L’année boursière s’achève
dans la douleur. Depuis le mois de septembre, la thématique
du ralentissement économique l’emporte, accentuée par une accumulation de nouvelles négatives, d’ordre politique principalement. Finalement,
la confiance des investisseurs
a fléchi et pratiquement toutes les classes d’actifs financiers affichent désormais des performances négatives en 2018. Les marchés ont-ils raison d’être aussi pessimistes ? Ce contexte crée-t-il des opportunités d’investissement ? Voici notre analyse et nos perspectives.

De mémoire de boursiers, nous n’avions jamais vu cela ! D’après une étude de Deutsche Bank, qui a recensé les performances des principales classes d’actifs financiers de toute nature depuis près d’un siècle, il n’y avait jamais eu aussi peu de performances positives (en dollar) sur une année calendaire. Les résultats de cette année 2018 sont effectivement éloquents : les actions baissent très sensiblement, de – 5,0 % pour les actions américaines à -10,0 %/-15,0 % pour les principaux indices européens. Les actions émergentes reculent de près de 15,0 % (-25,0 % pour les actions chinoises). Les performances obligataires sont également négatives, ce qui est toutefois moins surprenant vu le niveau de départ très faible des taux d’intérêt : -0,2 % pour l’indice des obligations de la zone Euro.

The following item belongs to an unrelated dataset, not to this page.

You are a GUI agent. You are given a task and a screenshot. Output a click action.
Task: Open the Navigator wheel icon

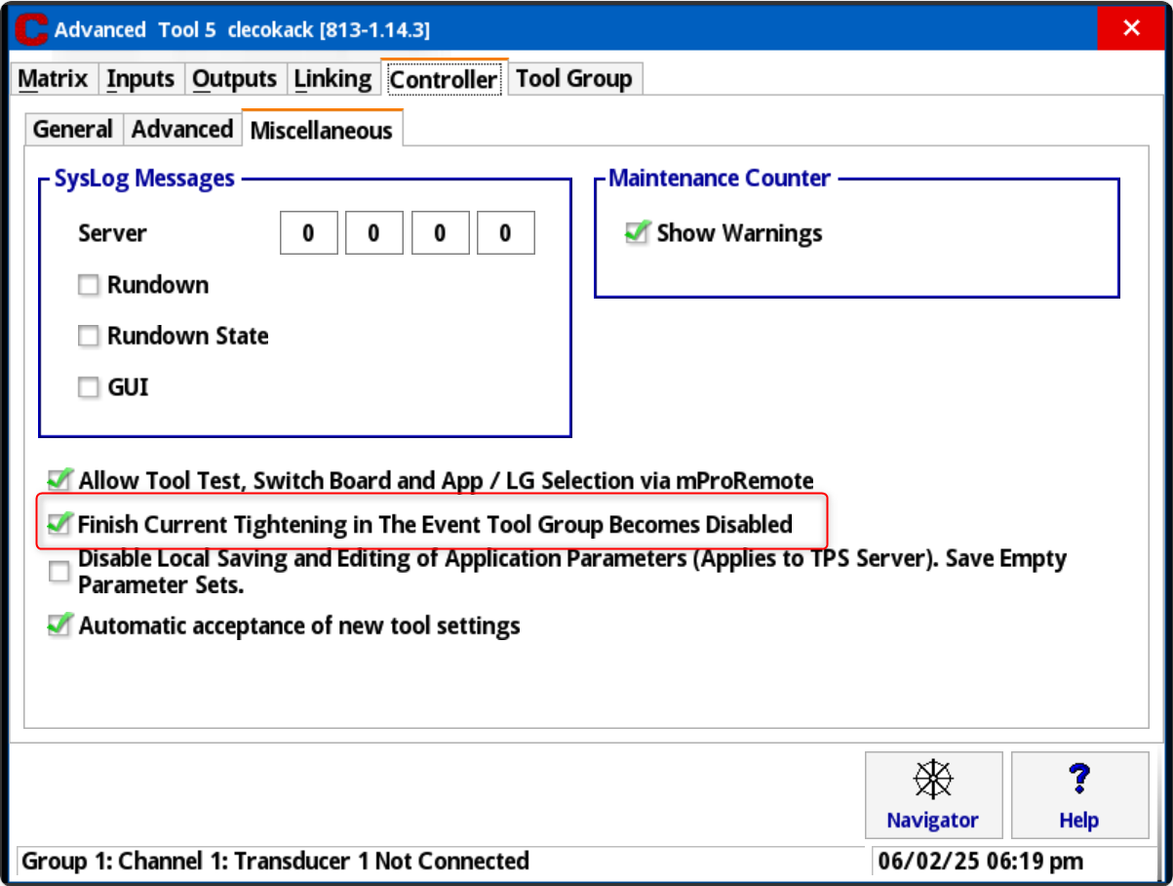[x=933, y=780]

Les obligations « crédit » ont été pénalisées par l’écartement des « spreads(1) » et affichent au final des performances de – 1,3 % pour celles les mieux notées (« Investment Grade ») et de l’ordre de -2,8 % pour celles de moindre qualité (« High Yield »). Même le soi-disant « taux sans risque » – l’Eonia, référence des placements monétaires – obtient une performance de -0,3 % sur l’année à ce jour. L’or, considéré souvent comme valeur refuge abandonne également près de 5,0 % et le Bitcoin, star de l’année 2017 et symbole des nouvelles crypto monnaies, perd 73,0 % ! Seul le dollar a progressé, contre pratiquement toutes les monnaies et particulièrement les monnaies émergentes (+5,9 % vis-à-vis de l’euro).

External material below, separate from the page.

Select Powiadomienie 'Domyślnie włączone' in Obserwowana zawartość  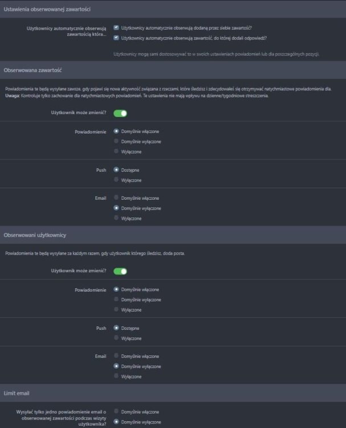pyautogui.click(x=116, y=131)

Bref, un environnement très difficile pour les gérants, qui ont en outre eu à subir de très fortes et soudaines dispersions sectorielles à l’intérieur même des indices actions. Nous l’avions évoqué dans notre précédente publication, les statistiques de performance des gérants ne se sont pas améliorées ces dernières semaines : à fin novembre, seuls 30,0 % des gérants actions Europe battent les indices, 25,0 % aux États- Unis. De même, la moyenne des fonds diversifiés d’allocation flexible affiche une performance très décevante de près de -7,0 % depuis le début de l’année.

Les marchés sont ainsi confrontés à une accumulation de facteurs négatifs depuis plusieurs mois, ce qui a fini par peser assez lourdement. Pour une fois, il n’y a pas de scénario consensuel. Plusieurs hypothèses sont possibles, avec une cristallisation autour de deux grandes visions : l’une franchement négative (qui semble un peu majoritaire) et l’autre plus constructive qui nous paraît plus probable, au moins à court terme.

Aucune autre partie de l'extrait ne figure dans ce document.